GMAT Problem-Solving and Data Analysis : (PS_DA) Questions
A grove has \(\mathrm{6}\) rows of birch trees and \(\mathrm{5}\) rows of maple trees. Each row of birch trees has \(\mathrm{8}\) trees \(\mathrm{20}\) feet or taller and \(\mathrm{6}\) trees shorter than \(\mathrm{20}\) feet. Each row of maple trees has \(\mathrm{9}\) trees \(\mathrm{20}\) feet or taller and \(\mathrm{7}\) trees shorter than \(\mathrm{20}\) feet. A tree from one of these rows will be selected at random. What is the probability of selecting a maple tree, given that the tree is \(\mathrm{20}\) feet or taller?
\(\frac{9}{164}\)
\(\frac{3}{10}\)
\(\frac{15}{31}\)
\(\frac{9}{17}\)
1. TRANSLATE the problem information
- Given information:
- 6 rows of birch trees: each has 8 trees \(\geq 20\) feet and 6 trees \(\lt 20\) feet
- 5 rows of maple trees: each has 9 trees \(\geq 20\) feet and 7 trees \(\lt 20\) feet
- Want probability of selecting maple tree, given tree is \(\geq 20\) feet
- This tells us we need conditional probability: \(\mathrm{P(maple \mid tree \geq 20 \text{ feet})}\)
2. INFER the approach
- Since we're given that the selected tree is \(\geq 20\) feet, we only count trees in this category
- Formula: \(\mathrm{P(maple \mid \geq 20 \text{ feet})} = \frac{\text{maple trees } \geq 20 \text{ feet}}{\text{total trees } \geq 20 \text{ feet}}\)

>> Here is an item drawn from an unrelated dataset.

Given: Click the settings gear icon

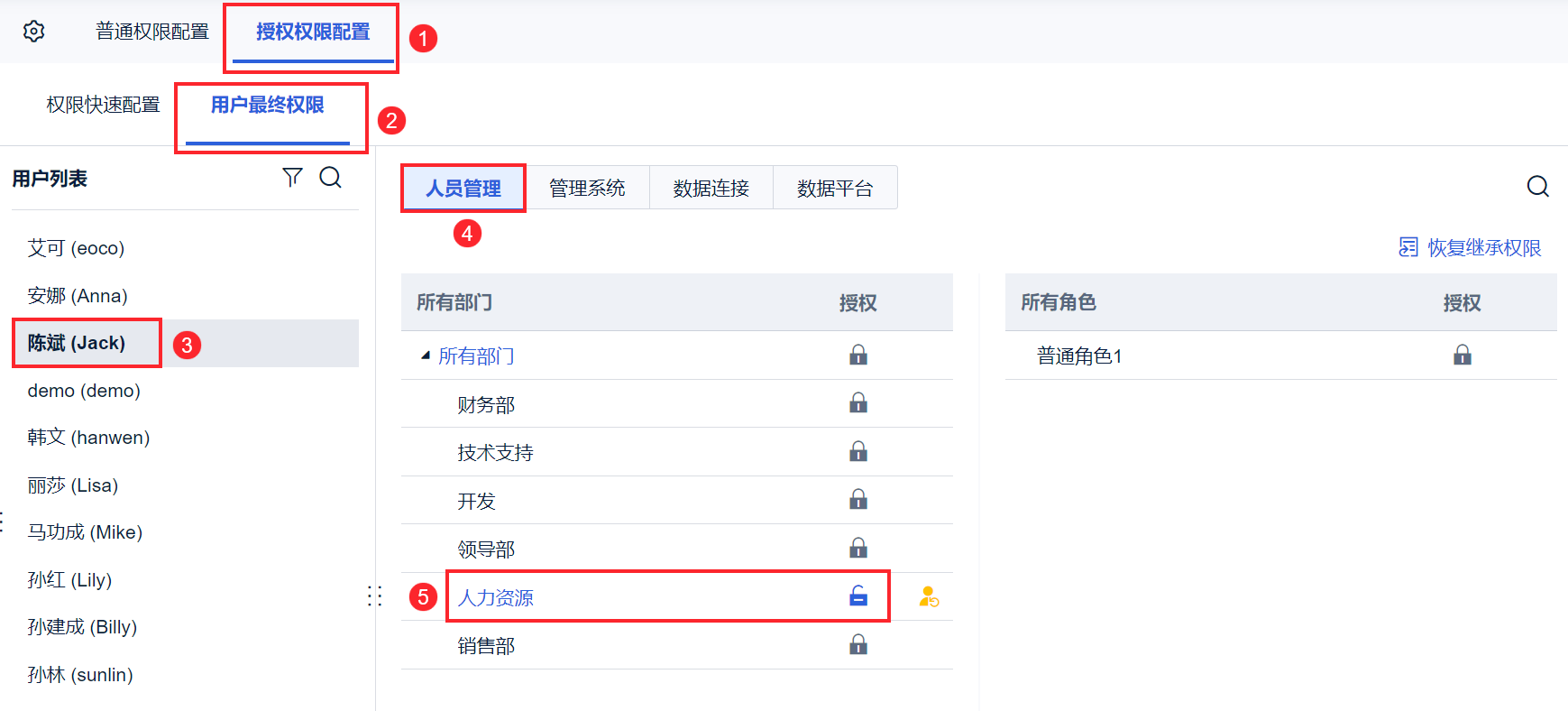Looking at the screenshot, I should click(33, 32).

- We need to calculate both the numerator and denominator
3. Calculate maple trees that are \(\geq 20\) feet
- 5 rows of maple × 9 trees \(\geq 20\) feet per row = 45 maple trees \(\geq 20\) feet
4. Calculate birch trees that are \(\geq 20\) feet
- 6 rows of birch × 8 trees \(\geq 20\) feet per row = 48 birch trees \(\geq 20\) feet
5. Calculate total trees \(\geq 20\) feet
- 45 maple + 48 birch = 93 total trees \(\geq 20\) feet
6. SIMPLIFY to get final probability
- \(\mathrm{P(maple \mid \geq 20 \text{ feet})} = \frac{45}{93}\)
- Divide both numerator and denominator by 3: \(\frac{45}{93} = \frac{15}{31}\)
Answer: C. \(\frac{15}{31}\)
Why Students Usually Falter on This Problem
Most Common Error Path:
Weak INFER skill: Not recognizing this is conditional probability and using all trees instead of just those \(\geq 20\) feet
Students calculate: (total maple trees) / (total trees in grove)
- Total maple: \(5 \text{ rows} \times (9 + 7) = 5 \times 16 = 80\) trees
- Total trees: \(6 \times (8 + 6) + 5 \times (9 + 7) = 6 \times 14 + 5 \times 16 = 84 + 80 = 164\) trees
- Wrong answer: \(\frac{80}{164} = \frac{20}{41}\)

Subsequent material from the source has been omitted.